Après plus de deux mois passés hors des frontières nationales, le président camerounais réintègre la capitale dans une discrétion soigneusement orchestrée. Ce vol en provenance de Genève met un terme temporaire aux interrogations sur son état de santé, tout en illustrant la manière dont l’exécutif gère la vacance de fait du pouvoir central.
Une gouvernance à distance qui interroge les institutions
L’absence prolongée du chef de l’État souligne une fois de plus la centralisation extrême de l’appareil gouvernemental camerounais. Durant ces 74 jours d’inactivité publique, la gestion des affaires courantes s’est poursuivie dans un climat d’incertitude permanente, soulevant des questions légitimes sur l’efficacité des institutions constitutionnelles en cas de vacance prolongée. La capacité de l’administration à tourner au ralenti montre la résilience d’un système habitué aux longs séjours du président à l’étranger, mais elle met aussi en lumière la vulnérabilité du pays face à un manque de leadership direct dans un contexte socio-économique tendu.

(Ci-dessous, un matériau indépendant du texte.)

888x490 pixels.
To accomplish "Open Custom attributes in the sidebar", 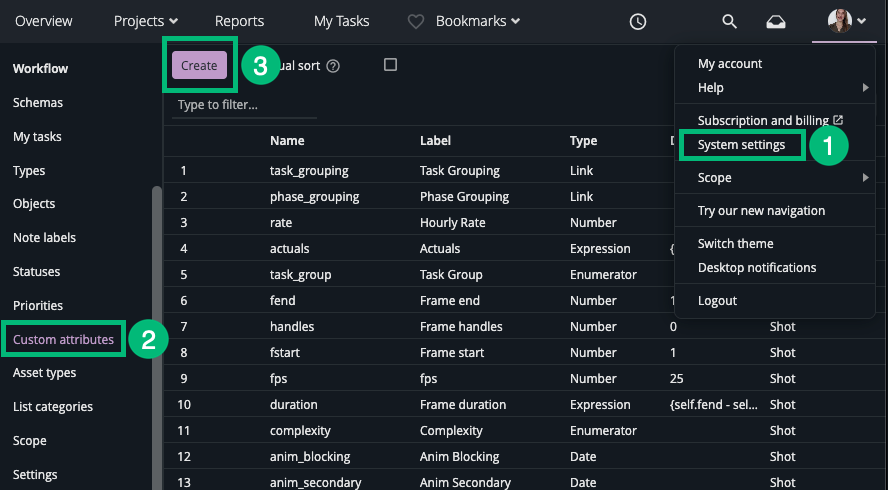I will click(x=63, y=340).
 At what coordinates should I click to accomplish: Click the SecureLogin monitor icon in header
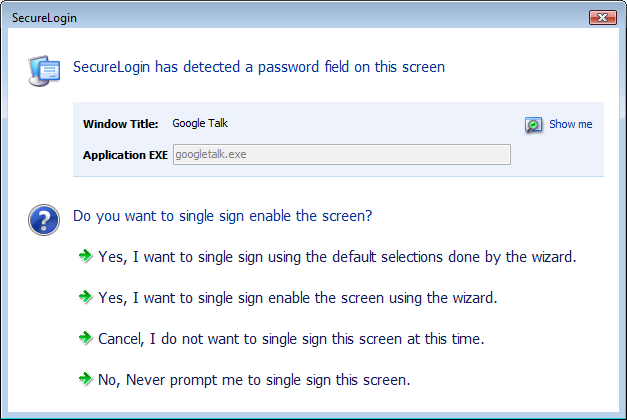click(x=45, y=67)
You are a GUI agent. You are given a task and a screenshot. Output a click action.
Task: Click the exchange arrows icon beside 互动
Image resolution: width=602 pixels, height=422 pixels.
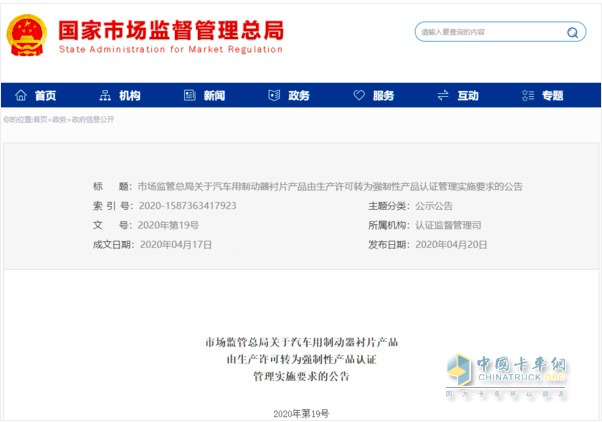pos(443,96)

La démonstration de force du militantisme d’appareil
L’accueil organisé à l’aéroport de Yaoundé révèle l’importance cruciale de la communication politique pour le parti au pouvoir. En mobilisant massivement les cadres et les sympathisants du RDPC malgré l’absence d’annonce officielle, l’appareil politique cherche à projeter une image de contrôle et de continuité face à l’opinion publique et aux observateurs internationaux. La médiatisation du cortège présidentiel par la télévision nationale vise moins à informer qu’à rassurer les partisans et à décourager les ambitions politiques concurrentes, transformant un simple retour de voyage en un acte de réaffirmation de l’autorité présidentielle.

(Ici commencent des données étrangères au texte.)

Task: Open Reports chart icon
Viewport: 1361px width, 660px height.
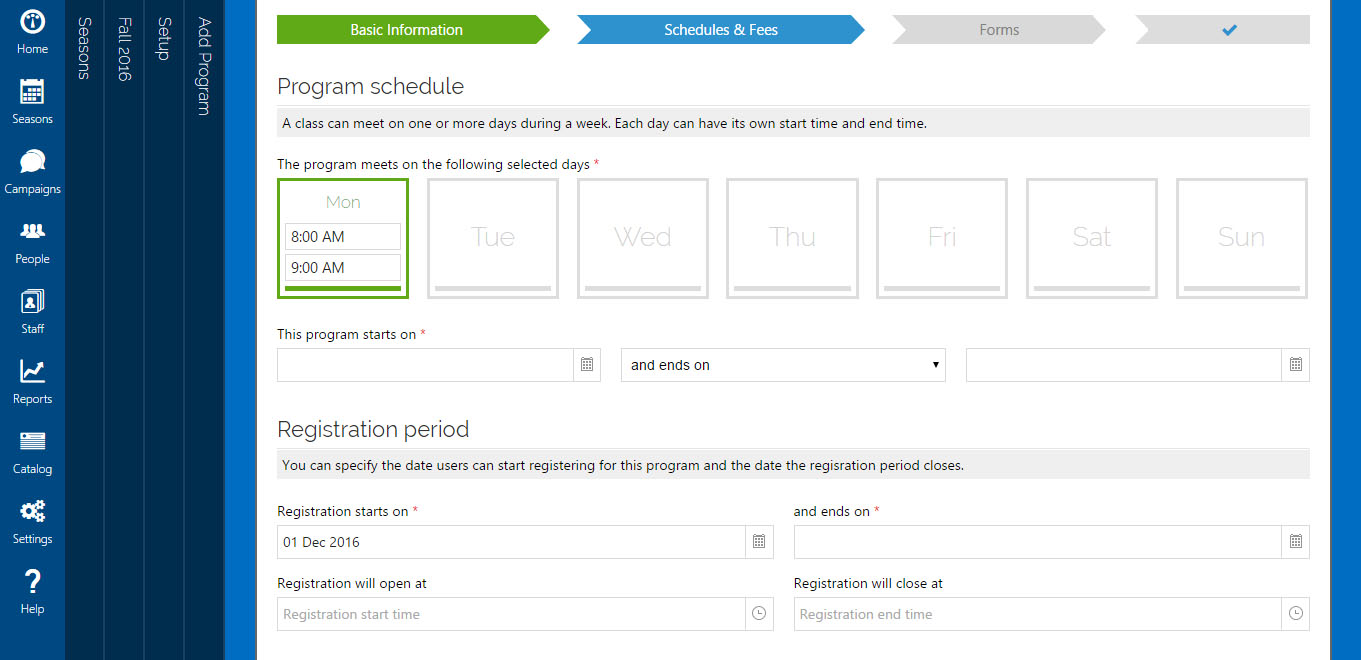Action: pyautogui.click(x=32, y=372)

Ce retour met en lumière le paradoxe d’un système politique centré sur une figure historique dont les absences répétées mettent à rude épreuve la stabilité institutionnelle du pays. Alors que les défis économiques et sécuritaires s’accumulent, la question de la succession et de la pérennité du pouvoir reste plus que jamais au cœur des préocupations des Camerounais. L’avenir politique de la nation dépendra de sa capacité à assurer une transition fluide le moment venu, au-delà des simples mises en scène de la continuité constitutionnelle.